| AVS 65th International Symposium & Exhibition | |
| Thin Films Division | Monday Sessions |
| Session TF-MoA |
| Session: | IoT Session: Thin Films for Photovoltaics |
| Presenter: | Eray Aydil, University of Minnesota |
| Authors: | B. Voigt, University of Minnesota W. Moore, University of Minnesota J. Walter, University of Minnesota D. Ray, University of Minnesota M. Manno, University of Minnesota J.D. Jeremiason, Gustavus Adolphus College L. Gagliardi, University of Minnesota E.S. Aydil, University of Minnesota C. Leighton, University of Minnesota |
| Correspondent: | Click to Email |
Pyrite FeS2 is an ideal photovoltaic material for low-cost and sustainable thin film solar cells because it is composed of earth-abundant, non-toxic, inexpensive elements, has a suitable band gap well-matched to the solar spectrum, and absorbs light so strongly that a 100 nm thick film is adequate to absorb over 90% of all photons with energies above the band gap.

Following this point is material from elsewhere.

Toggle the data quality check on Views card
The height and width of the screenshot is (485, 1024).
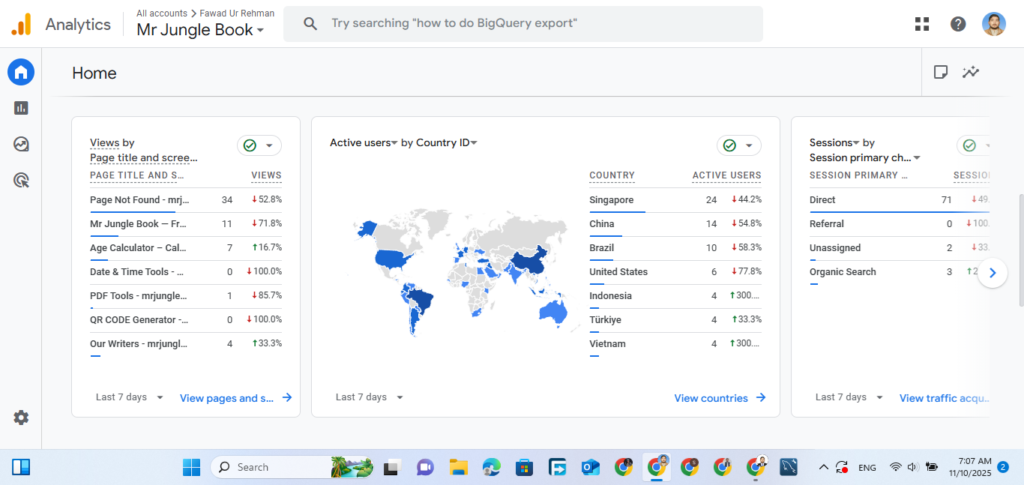259,146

While pyrite FeS2 was pursued vigorously in the 1980’s as a potential solar cell material, efficiencies never exceeded 3 %. One of the fundamental problems was a lack of control over doping. Recently, rigorously phase-pure pyrite FeS2 single crystals and thin films were shown to be exclusively n-type, with a universal dependence of electron mobilities in both thin films and crystals on Hall coefficient suggesting that a common dopant is responsible for this n-type behavior. This dopant, however, has not been identified. We have amassed the strongest evidence to date that sulfur vacancies are this common dopant. Single crystals with experimentally indistinguishable lattice parameters, mosaic spread, and nominal stoichiometry, grown via chemical vapor transport under different sulfur vapor pressures, show significantly different electron densities and mobilities. Specifically, crystals grown under high sulfur vapor pressure exhibit semiconducting behavior and temperature-dependent electron densities with an activation energy of 225 meV. Decreasing the sulfur vapor pressure during crystal growth decreases this activation energy, increases the electron density and mobility, and triggers metal-like conduction observed in temperature-dependent resistivity measurements. This is consistent with higher concentrations of sulfur vacancies in pyrite crystals grown under decreased sulfur vapor pressure. These trends are independent of transition metal impurity concentrations and, importantly, electron densities are too large to be explained by trace amounts of transition metal impurities. All evidence thus implicates sulfur vacancies as the ubiquitous n-type dopant in pyrite FeS2.
Work supported by the Xcel Energy Renewables Development Fund and the University of Minnesota NSF MRSEC under DMR-1420013.